Albert Schweitzer (1875 – 1965)

“Quien se encuentra con Jesús cara a cara
no tiene otra salida que ponerse a su servicio”.

Querido Albert:

    He oído muchos elogios sobre ti. Dicen, por ejemplo, que tenías ‘una cabeza privilegiada’. Te hiciste pianista, organista y musicólogo de categoría, especializado en Juan Sebastián Bach; investigaste la figura de Jesús y los escritos de san Pablo hasta el punto de que todavía hoy sigues siendo citado por los exégetas; te doctoraste en filosofía con una tesis sobre Kant y estudiaste a fondo “Los grandes pensadores de la India” en una obra que confronta el pensamiento de Oriente y Occidente; te encantaba la literatura, y Goethe, por ejemplo, no tenía secretos para ti; hiciste una brillante carrera de medicina con especialidad en enfermedades tropicales… (Te veo sonreír con un punto de ironía bajo tus solemnes y fluviales mostachos al oír estas cosas. Y más si añado que después de tu muerte en 1965 fuiste considerado en Estados Unidos -no me lo invento, créeme- como ‘el hombre más grande del mundo’).

Ciudad Redonda. Un lugar para compartir lo que somos.      Sin embargo, no te escribo por nada de esto. Ni por cuestiones de doctrina: tú eras pastor protestante, pero si hablamos sobre ecumenismo coincidiremos sin duda con Juan Pablo II en que ‘la comunión de los santos habla con más fuerza que los elementos de división’. Aquí y ahora hay algo que me interesa sobre todo: tu vida como proyecto y testimonio de entrega a los demás.

    Ya en Pentecostés de 1896, a tus veintiún años recién cumplidos, lo tenías muy claro: diez años más para prepararme, y el resto para luchar contra la miseria y la desgracia. En 1913 ya estabas en Lambaréné, Gabón, fundando un hospital e iniciando en él tu larga aventura africana al servicio de los más pobres. Hubo dificultades, muchas dificultades, ¿lo recuerdas? Las repercusiones de la primera guerra mundial, la delicada salud de Hélène, tu esposa, la economía… Pero en 1923 habías logrado acondicionar cuarenta módulos con capacidad para 250 enfermos.

    Te hubieran sobrado méritos para hablar desde el podium como un campeón olímpico, pero tu estilo era otro: "Soy solamente un médico vulgar y silvestre. Todo lo que quise fue fundar un pequeño hospital. Pero los pacientes comenzaron a llegar interminablemente y hubo quienes donaron tierras y otros que quisieron ayudar, de modo que creamos una gran familia. Actualmente, hay seis médicos y quince enfermeras. Somos una especie de república evangélica. La gente llega y pregunta: ¿qué es lo que puedo hacer? Lo hacen y cuando quieren se van”. Dudo que se pueda decir más en menos. Y, por supuesto, nunca alardeaste de tener un sobrino carnal que se llamaba Jean-Paul Sartre. Esa curiosidad la destacan hoy tus biógrafos.

    Eso sí, cuando las ayudas eran insuficientes, organizabas una gira por Europa. En ella, lo mismo dabas un concierto de órgano en Edimburgo, Estocolmo o Amsterdan que pronunciabas conferencias de alto nivel sobre cualquiera de tus especialidades. Y el músico, el exégeta, el filósofo o el literato echaban una mano al pobre director de hospital en África. Entretanto mantenías una correspondencia abundantísima con toda clase de personas.
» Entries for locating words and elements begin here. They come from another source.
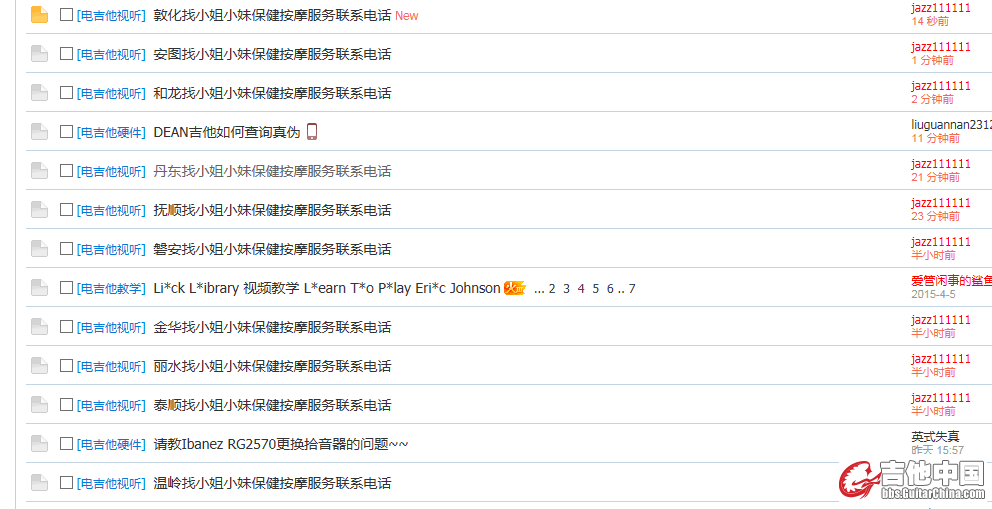Open the orange new-post folder icon
The width and height of the screenshot is (992, 509).
39,15
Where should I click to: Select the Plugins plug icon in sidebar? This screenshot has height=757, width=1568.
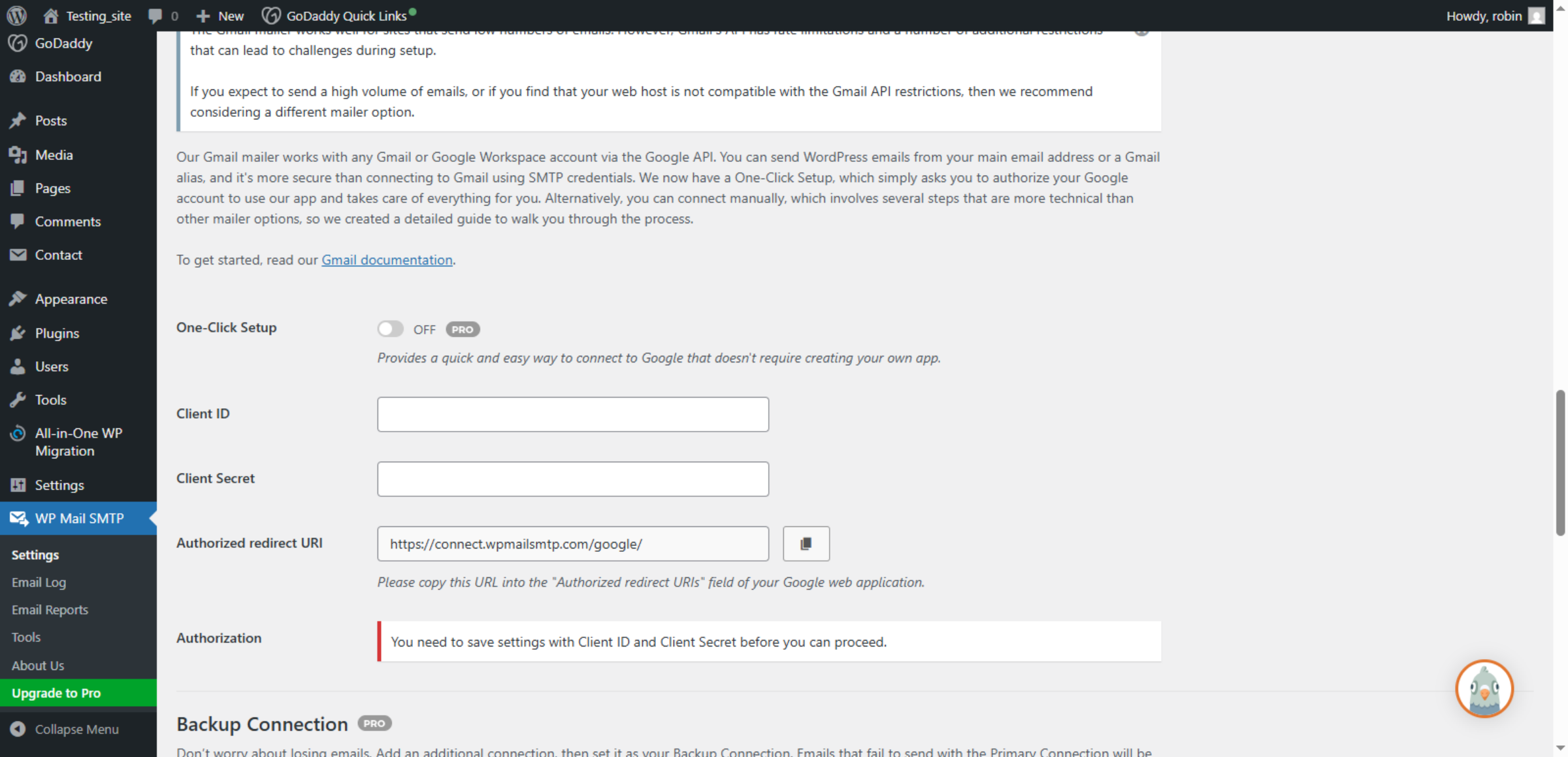tap(18, 333)
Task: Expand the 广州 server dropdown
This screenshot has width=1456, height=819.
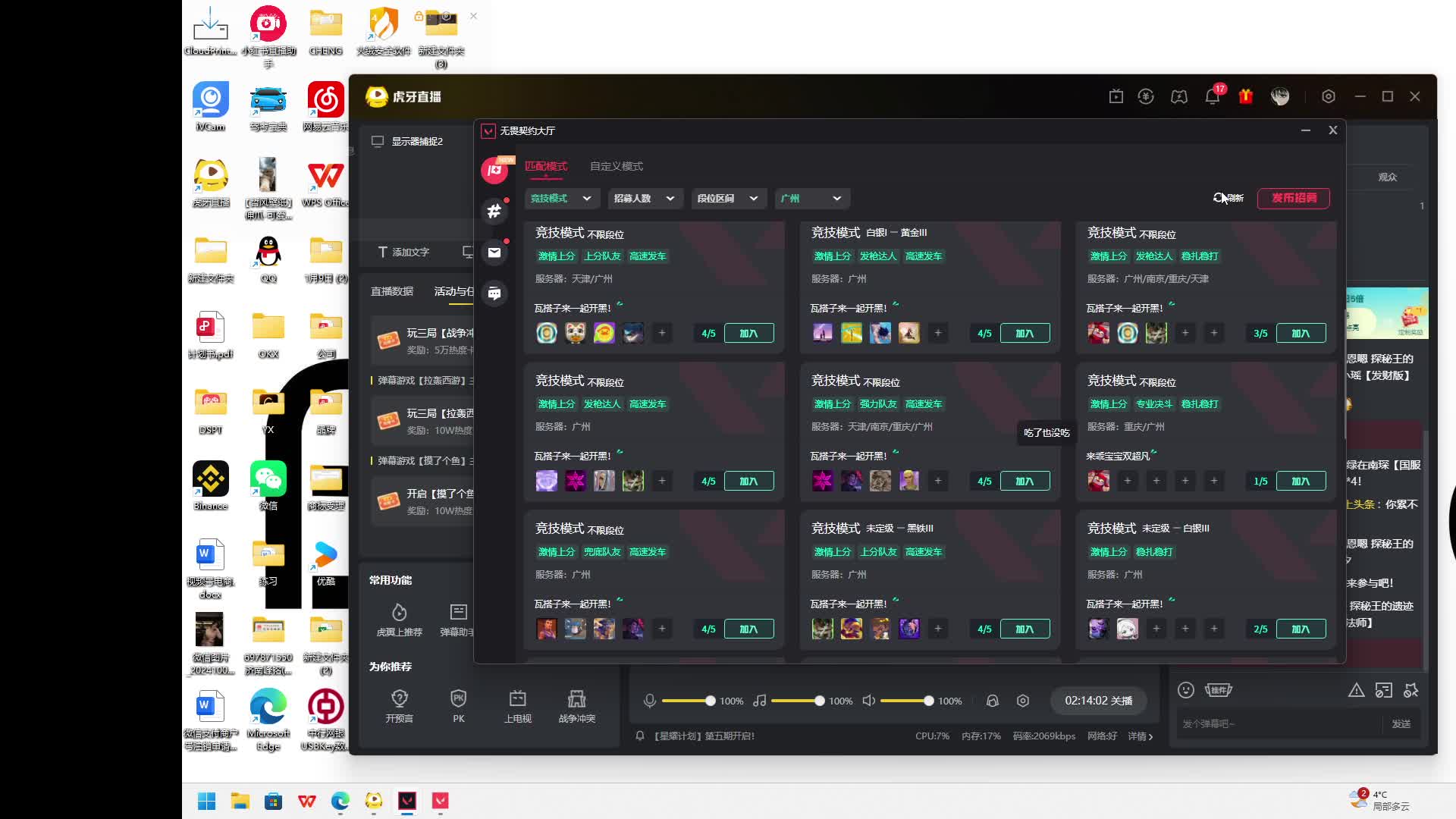Action: pos(811,199)
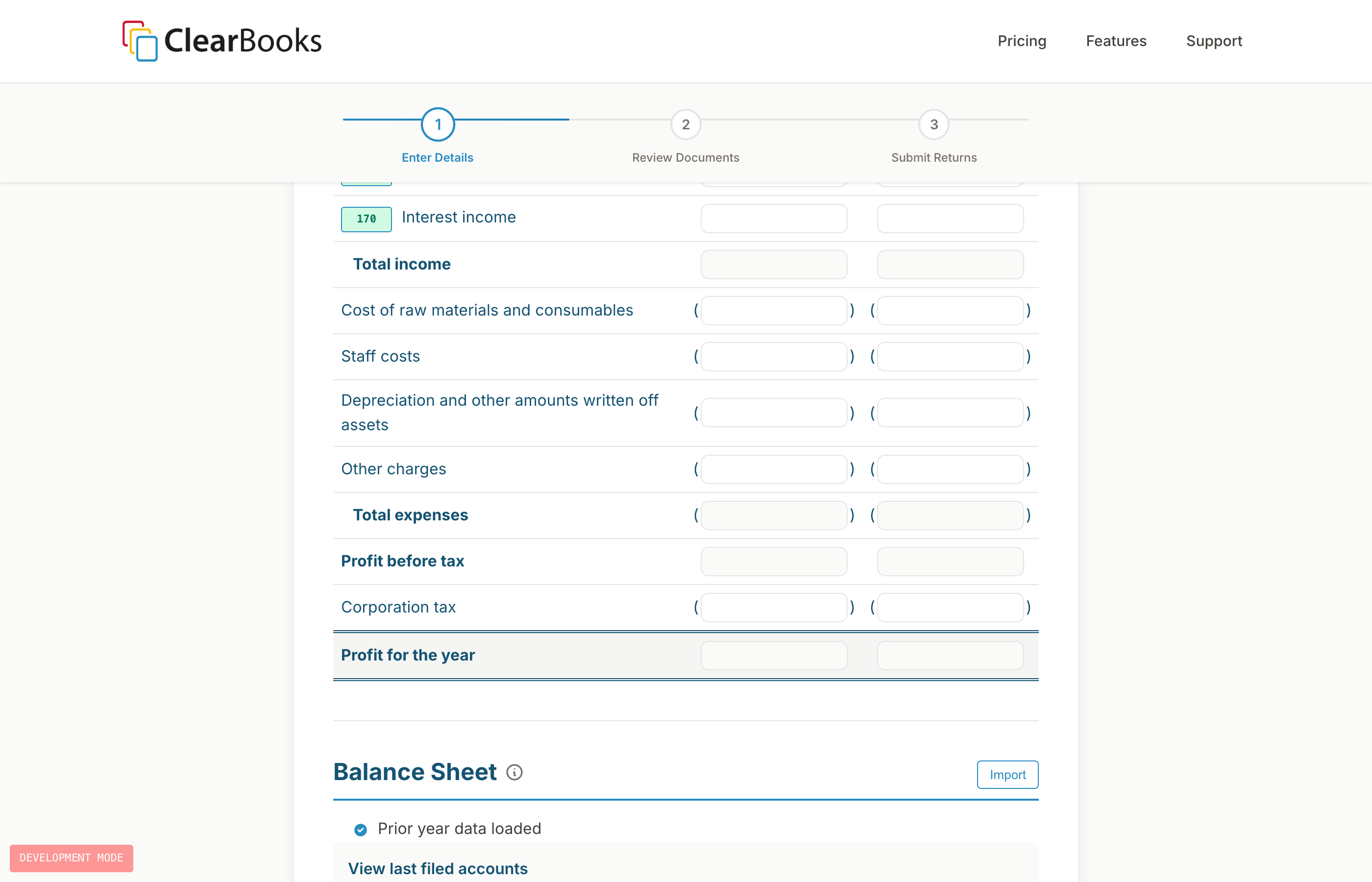Screen dimensions: 1372x882
Task: Open the Features menu
Action: [x=1115, y=41]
Y escribías, escribías mucho. Tu obra completa llenaría veinte gruesos volúmenes. Precisamente, la película “Es medianoche, Doctor Schweitzer”, de Gilbert Cesbron,  fue para muchos una revelación al poner de relieve la ilusión con que trabajabas. Por algo solías repetir que los años arrugan la piel, pero renunciar al entusiasmo arruga el alma.

    Cuando en 1953 te dieron el Nobel de la Paz, fuiste tú quien honraste al Premio, no al revés. Sé bien que el motivo de todo esto tenía un nombre: Jesucristo. Alguna vez habías dicho que quien se encuentra con él cara a cara no tiene otra salida que ponerse a su servicio. No eran palabras. Ya a tus treinta y un años regalabas a los especialistas una obra  “En búsqueda del Jesús histórico” que destacaba no sólo por la erudición  sino también por la pasión de tus convicciones. ¿Cómo te sentiste cuando a tus 90 años le entregabas a Cristo tu último aliento en el mismo hospital que habías fundado para los pobres, es decir, para él?